Chromatin accessibility in developing Drosophila melanogaster embryos at single-cell resolution
In Cusanovich, Reddington, Garfield et al. (Nature, 2018), we reported single-cell ATAC-seq of Drosophila melanogaster embryos at 3 different stages of development (2-4, 6-8, and 10-12 hours after egg laying) using a combinatorial indexing approach (sci-ATAC-seq).
Here, you can download some of the data for yourself and explore how cells clearly cluster into the germ layers by 6-8 hours after egg laying.
We have built this site as a companion to the resources that can be found on the Furlong lab's website. On that site, the Furlong group has produced a genome browser and several other tools so that you can interact with the data visually. We encourage you to have a look to get a sense of the kind of data available! On this site, we hope to give you a sense of the underlying data structures and how you can analyze it yourself. The tutorial section describes how to download some of the data and install required software. In addition, we provide some examples of the types of analyses that were presented in the paper. If you want to dig even further into the data, you can visit our GitHub repository, where we provide instructions for processing the raw sequencing data.
Our analysis in Cusanovich, Reddington, Garfield et al. used the similarity of chromatin accessibility landscapes in individual cells to identify how cell types become epigenomically encoded in the developing fly embryo. At 6-8 hours after egg laying, we identified 18 cell clusters consistent with individual cell types. You can use the code we provide here to see how we clustered cells and explore how various features are distributed across these clusters.
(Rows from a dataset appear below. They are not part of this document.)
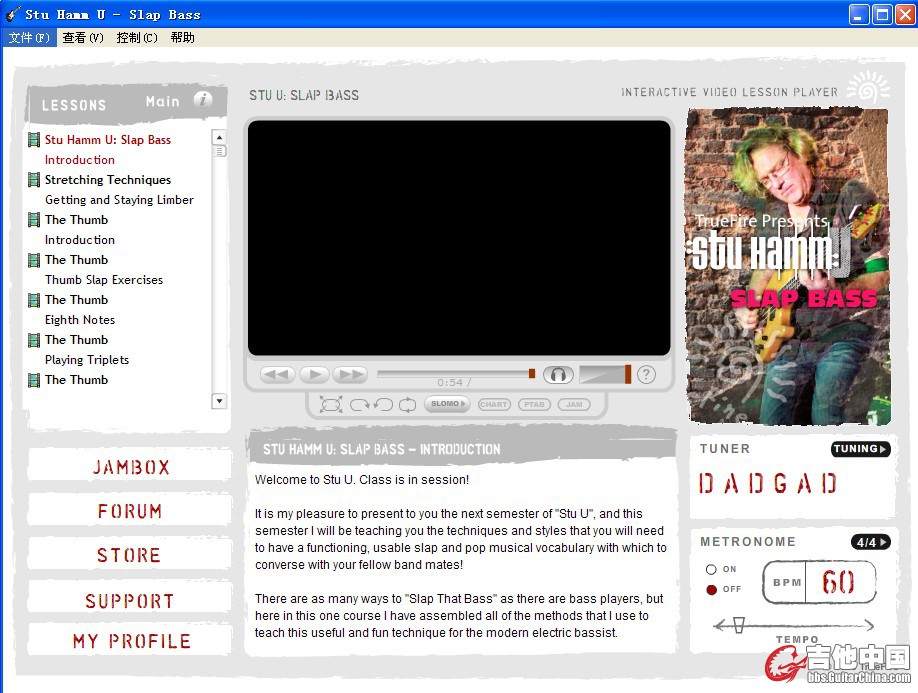Turn the metronome ON
The width and height of the screenshot is (918, 693).
coord(711,569)
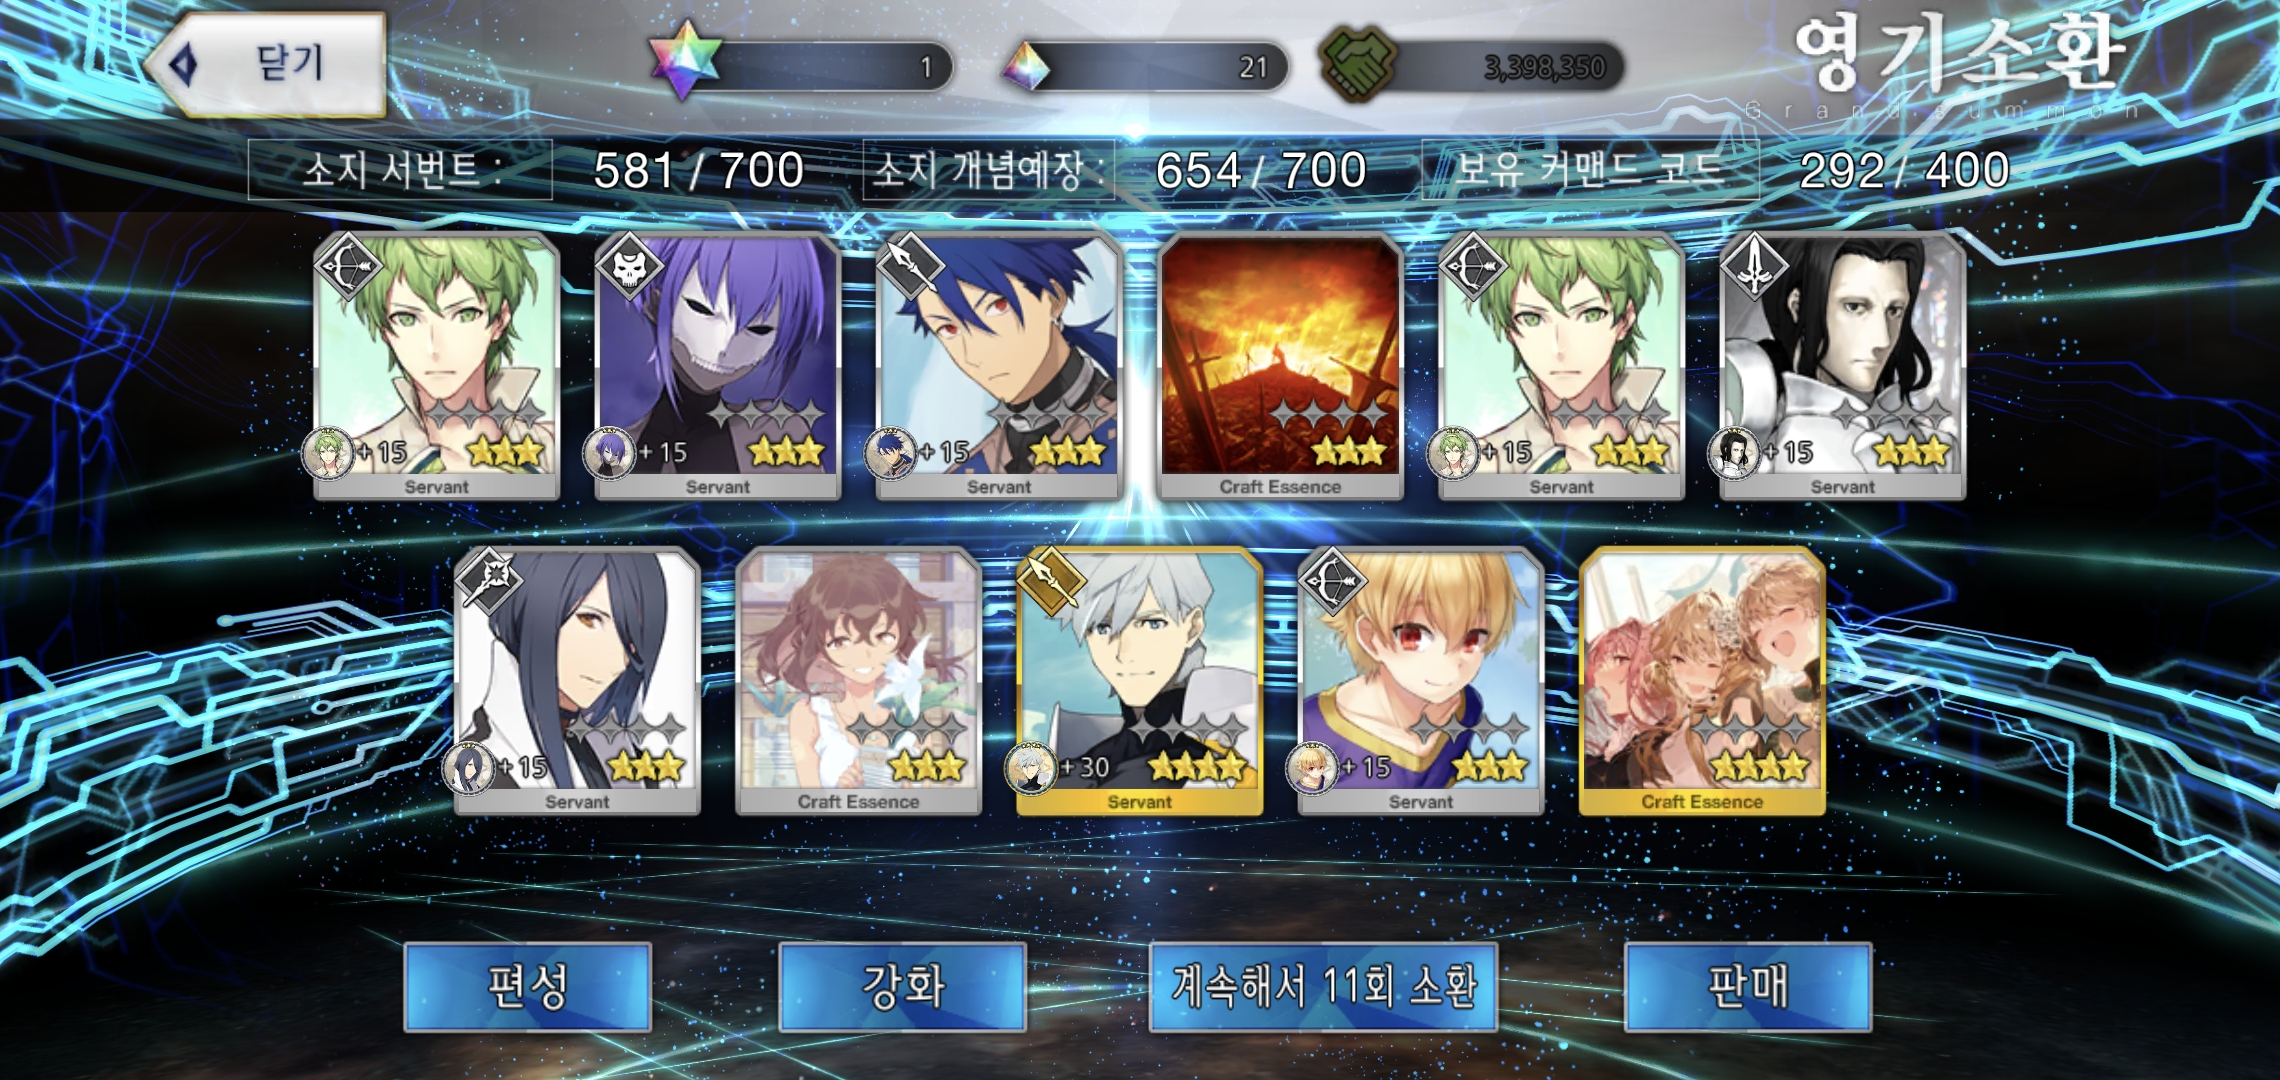This screenshot has height=1080, width=2280.
Task: Select the blue-haired Lancer servant card
Action: click(998, 366)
Having identified clusters of cells with distinct patterns of chromatin accessibility, an obvious next concern is which sites are open in one germ layer, but not the others. To address this question, we used a logistic regression framework to identify sites that were significantly more accessible in one germ layer. We present some of the code used to do that in this section of the tutorial.
Finally, we show in the paper that we can arrange these cells along a developmental trajectory in order to learn about the timing of individual regulatory elements opening and closing in development. For this analysis, we focused on the embryos from the earliest time point in our data set (2-4 hours after egg laying). The code for doing this kind of analysis is presented in the fourth section of the tutorial.